Provided by Jenny Sanders
Categories Vegetable
Time 1h20m
Yield 6-8 serving(s)
Number Of Ingredients 12
Steps:
- Peel and chop the onions, and peel and mince the garlic.
- Brown the onions in the butter, and stir in the garlic.
- Add the pumpkin and broth and bring to a simmer.
- Add the bay leaves, celery in large chunks, marjoram, parsley and chives.
- Simmer until tender, about 45 minutes.
- Remove the pumpkin pieces and set aside.
- Press everything else through a strainer, and discard all solids.
- Puree the pumpkin and return it to the soup.
- Add the cinnamon and cream.
- Reheat and serve.
- If you already have pureed cooked pumpkin, simmer the seasonings in the broth for 30 minutes, then strain it as described above.
- Add the pumpkin and simmer for 5 to 10 minutes more before adding the cinnamon and cream.
- Use 3 cups pureed pumpkin.
WEST INDIAN PUMPKIN SOUP
Categories Soup/Stew
Number Of Ingredients 20
Steps:
- 1. Melt the butter in a large saucepan over medium heat. Saute the onions, carrots and celery until soft bu not brown, 3 to 4 minutes. Add the garlic and chilies and cook for 1 minute 2 Stir in the pumpkin, 4 cups of the stock, the herbs, add seasoning and bring to a boil. Reduce the heat and simmer the soup, uncovered, until the vegetable are very soft, about 30-minutes. Remove the bay leaves and thyme branches, and puree the soup in a blender. 3. Return the soup to the saucepan and stir in the cream. If the soup in too thick, add more stock. correct the seasonings, adding salt and/or pepper. 4 Prepare the spice-scented whipped cream: Beat the cream to soft peaks in a chilled bowl. Whip in the spices and salt and pepper. 5 To serve, ladle the soup into bowls and place a dollop of the spice-scented whipped cream in the center of each. Sprinkle the cream wit the chives and serve it as once.
Tips:
- Use ripe pumpkin: A ripe pumpkin will be sweeter and have a more intense flavor than an unripe one. Look for a pumpkin that is deep orange in color and has a firm, heavy feel.

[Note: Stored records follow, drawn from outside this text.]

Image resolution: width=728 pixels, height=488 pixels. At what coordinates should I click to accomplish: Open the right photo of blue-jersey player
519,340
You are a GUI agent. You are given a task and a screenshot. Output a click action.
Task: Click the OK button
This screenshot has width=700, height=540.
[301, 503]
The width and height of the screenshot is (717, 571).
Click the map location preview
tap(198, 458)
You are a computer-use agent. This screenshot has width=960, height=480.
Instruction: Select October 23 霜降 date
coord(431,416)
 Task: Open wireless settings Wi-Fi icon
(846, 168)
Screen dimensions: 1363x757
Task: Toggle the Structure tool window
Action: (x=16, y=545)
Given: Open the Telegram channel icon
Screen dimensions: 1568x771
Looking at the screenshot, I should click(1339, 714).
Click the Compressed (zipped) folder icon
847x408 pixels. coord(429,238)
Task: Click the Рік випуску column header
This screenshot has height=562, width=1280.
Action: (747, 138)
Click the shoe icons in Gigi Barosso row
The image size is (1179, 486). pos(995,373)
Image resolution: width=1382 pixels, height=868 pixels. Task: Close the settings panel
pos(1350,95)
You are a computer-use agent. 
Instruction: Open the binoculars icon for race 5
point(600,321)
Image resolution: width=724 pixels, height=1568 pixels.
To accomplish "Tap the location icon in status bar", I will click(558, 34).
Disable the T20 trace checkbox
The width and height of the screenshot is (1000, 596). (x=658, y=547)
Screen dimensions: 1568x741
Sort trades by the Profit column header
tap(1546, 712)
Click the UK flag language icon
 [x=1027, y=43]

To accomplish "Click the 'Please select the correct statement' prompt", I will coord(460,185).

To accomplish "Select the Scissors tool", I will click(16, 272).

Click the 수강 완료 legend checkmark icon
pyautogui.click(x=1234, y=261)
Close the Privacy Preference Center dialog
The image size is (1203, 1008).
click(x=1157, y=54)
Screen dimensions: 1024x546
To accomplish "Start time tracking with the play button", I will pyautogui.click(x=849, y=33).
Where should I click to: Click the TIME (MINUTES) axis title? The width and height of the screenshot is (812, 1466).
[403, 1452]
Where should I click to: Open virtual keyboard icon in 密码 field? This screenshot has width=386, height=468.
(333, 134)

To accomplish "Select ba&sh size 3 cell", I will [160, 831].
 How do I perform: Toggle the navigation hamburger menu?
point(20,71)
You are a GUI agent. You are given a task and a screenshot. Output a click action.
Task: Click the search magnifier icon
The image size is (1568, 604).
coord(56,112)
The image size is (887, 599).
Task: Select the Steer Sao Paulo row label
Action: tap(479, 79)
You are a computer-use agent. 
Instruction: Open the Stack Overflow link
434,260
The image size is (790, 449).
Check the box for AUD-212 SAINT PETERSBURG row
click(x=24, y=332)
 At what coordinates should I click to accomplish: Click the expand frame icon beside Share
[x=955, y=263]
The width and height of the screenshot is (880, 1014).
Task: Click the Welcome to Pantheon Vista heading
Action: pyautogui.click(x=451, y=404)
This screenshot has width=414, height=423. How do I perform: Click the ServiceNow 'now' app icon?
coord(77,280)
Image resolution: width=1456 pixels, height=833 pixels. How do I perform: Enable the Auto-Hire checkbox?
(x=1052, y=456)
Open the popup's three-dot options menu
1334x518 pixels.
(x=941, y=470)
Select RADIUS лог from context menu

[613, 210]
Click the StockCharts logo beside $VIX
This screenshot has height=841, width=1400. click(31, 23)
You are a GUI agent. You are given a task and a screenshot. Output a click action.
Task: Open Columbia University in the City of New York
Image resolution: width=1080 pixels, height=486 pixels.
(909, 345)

- Roast the pumpkin before using: Roasting the pumpkin brings out its natural sweetness and flavor. You can roast the pumpkin in the oven or on a grill.
- Use a variety of spices: This recipe uses a blend of spices, including cumin, coriander, paprika, and turmeric. Feel free to experiment with different spices to create your own unique flavor profile.
- Add some heat: If you like spicy food, you can add some cayenne pepper or chili powder to the soup. Start with a small amount and add more to taste.
- Serve with your favorite toppings: This soup is delicious served with a variety of toppings, such as croutons, sour cream, or cilantro.
Conclusion:
This West Indian pumpkin soup is a flavorful and satisfying dish that is perfect for a cold day. It is also a great way to use up leftover pumpkin. With its vibrant color and rich flavor, this soup is sure to be a hit with your family and friends.